I’m
going to post this as an appendum to my last offering. Two states in the U.S.
(Washington and Colorado) have legalized marijuana, and it’s on the ballot here
in Oregon. Federal law prohibits the sale of marijuana, so even in states where
it’s legal, the DEA (Drug Enforcement Administration) could raid suppliers. I
loathe, detest, and despise the DEA because, for one thing, based upon my experience—and the experiences of voters in Washington and
Colorado—they spend millions and millions of dollars persecuting marijuana
users for no reason other than that they receive millions and millions of dollars
for persecuting marijuana users. Since they’re losing their grip on pot,
they’ve now turned to narcotics as public enemy number one, and to this end,
they’ve upgraded hydrocodone (the narcotic in Vicodin) to the same level as the
stronger drug oxycodone (the narcotic in Percocet), and they’ve made it harder
for people who use the drugs legally to obtain them.
Here’s
what I—and everyone else who uses long-term narcotics legally—have to go
through to get them. Every month, I have to go to my doctor’s office and put the date, time, my driver’s license number, and my signature, on a form in
order get a new prescription for a thirty-day supply of oxycodone. Before I
started using a mail order pharmacy, I would then have to take the prescription
to a walk-in pharmacy, show the clerk my driver’s license and sign for the
drug. Now that I’m on Medicare, I use a mail order pharmacy, so I have to mail
the prescription (I, as in me,
because my doctor can’t do it, and no one
can fax it) to a special address in Pennsylvania. For some reason, it takes
them two to three weeks longer to ship oxycodone than other prescriptions.

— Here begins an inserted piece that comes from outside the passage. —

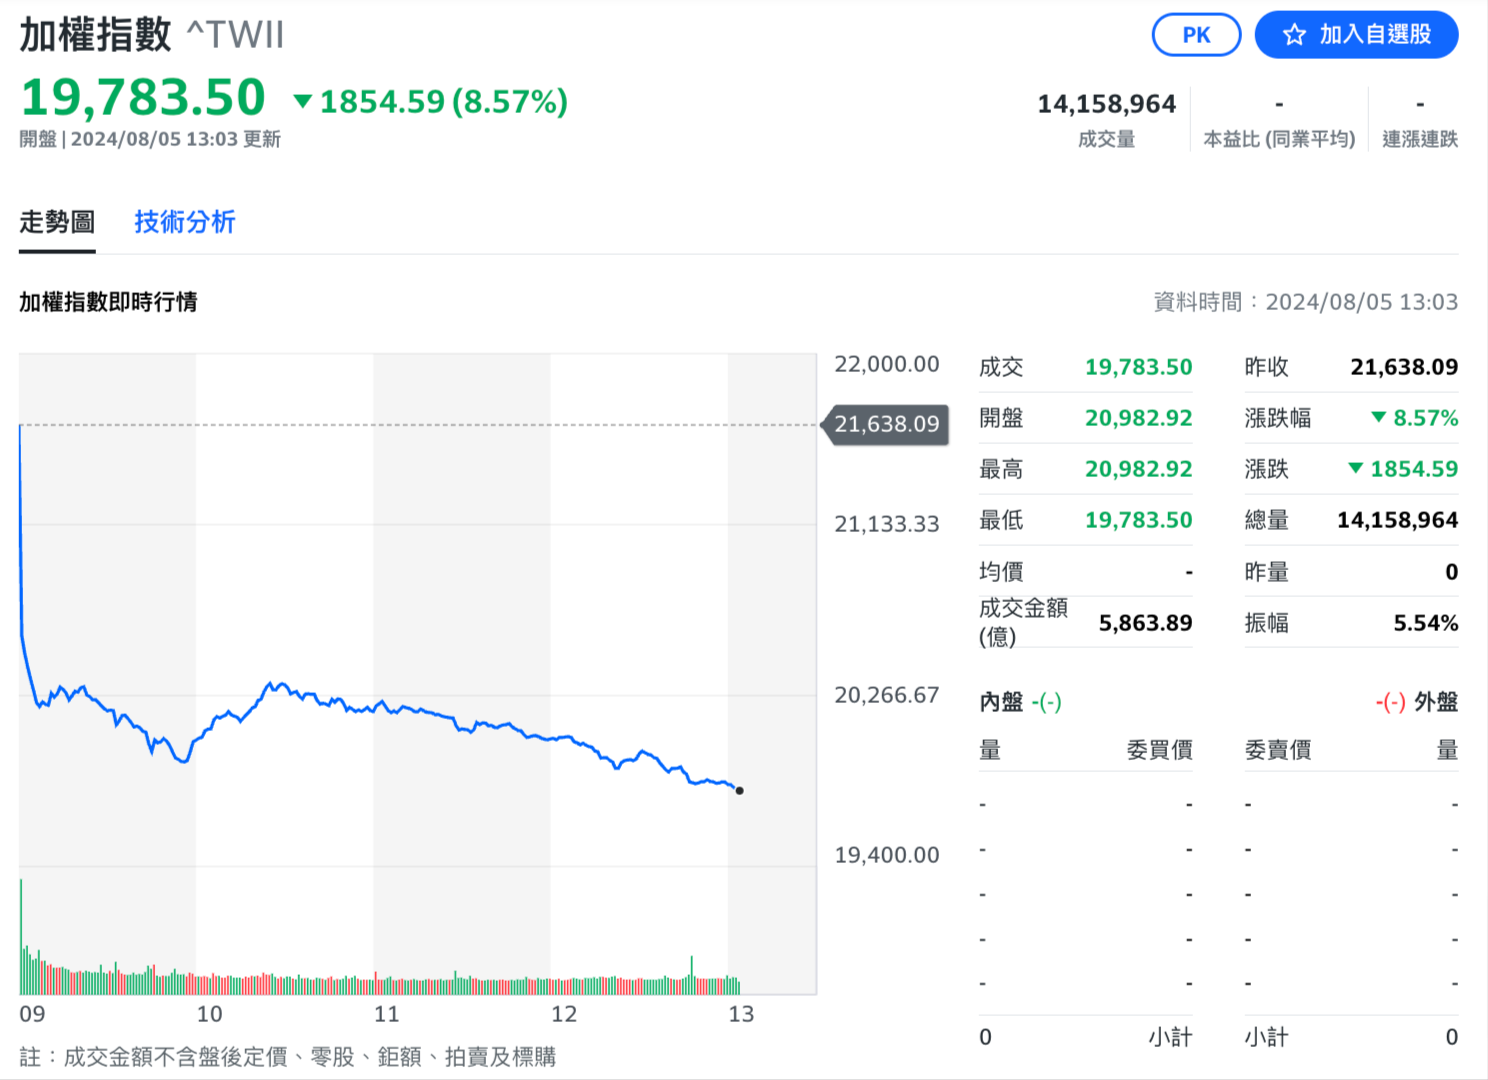This screenshot has height=1080, width=1488.
Task: Click the 19,783.50 headline index price
Action: (143, 98)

They send it by UPS (United Parcel Service), and I have to
receive it at my house and sign for it. It can’t be left with a neighbor, and I
can’t pick it up at a UPS facility. It has to come here, and it has to be signed for here, only I never know what time of day it’s coming, and I have
literally stayed home all day trying not to make noise so I wouldn’t miss the
delivery. One day, I waited ten hours, finally had to go somewhere, and, of
course, that’s when the truck came, and I had to start the wait all over again
the next day—three misses, and they ship it back. I have to do this every
month, which means everything else has to be scheduled around the delivery, only I never
know more than three days in advance when it’s coming, which makes it hard to plan my frequent doctor visits, not to mention little holidays with Peggy.
All
of this bullshit is the work of the DEA, but they don’t stop there. They also
require that I sign a yearly contract with my doctor promising that I won’t get
narcotics from any other doctor—as I might do if I were if I were an addict, or
having surgery. I also have to promise to always get my narcotics from the same
pharmacy. A record of all this—along with every narcotic prescription I have filled—is
put into a database so the DEA can be sure I’m being a good boy. Of course,
they don’t say that this is the purpose of the database:
“The
Oregon Prescription Drug Monitoring Program (PDMP) is a tool to help
healthcare providers and pharmacists provide patients better care in managing
their prescriptions.”
Bullshit!
Bullshit! Bullshit! The sons of bitches! How dare they claim that they’re forcing every doctor and pharmacist in Oregon to spy on people for
their own good! As might be expected, the news media is only too happy to handle
PR for the narcs by running story after story about the evils of narcotics—how
they are over-prescribed, how many people die of them (it’s an “epidemic!”), and how we need to use “other
methods of pain control,” all this without a single, solitary mention of the
fact that narcotics have a legitimate place in medicine, or that other “methods
of pain control” might be inadequate, either in whole or in part. Heavens no! At
the behest of the DEA, narcotics in and of themselves are coming to be regarded
as the enemy, and let the patient tremble who, for whatever reason, gets them
from two doctors or two pharmacies, even once, and woe be to the doctor who
prescribes more of them than the DEA thinks appropriate because he or she will be raided (we might not have money for road repair and social services, but the military and the narcs need never go begging). Bear in mind that such raids never happen before patients arrive or after they have left, but always when the clinic is filled
with patients, the goal of the DEA being the same as Bush’s goal when he bombed
Baghdad—SHOCK AND AWE. It’s their way of saying to doctors, Put the image of being led away in handcuffs in front of a waiting room full of patients into your pipe
and smoke it every time you write a prescription for Vicodin.
On
the bright side, I only have one thing to report: the ACLU (American Civil
Liberties Union) is suing to put an end to the narcotic monitoring program
because they are so radical as to think that what transpires between a doctor
and his patient—or a pharmacist and his customer—should be private, but, of
course, as every real American knows, the ACLU is nothing more than a left-wing nut group.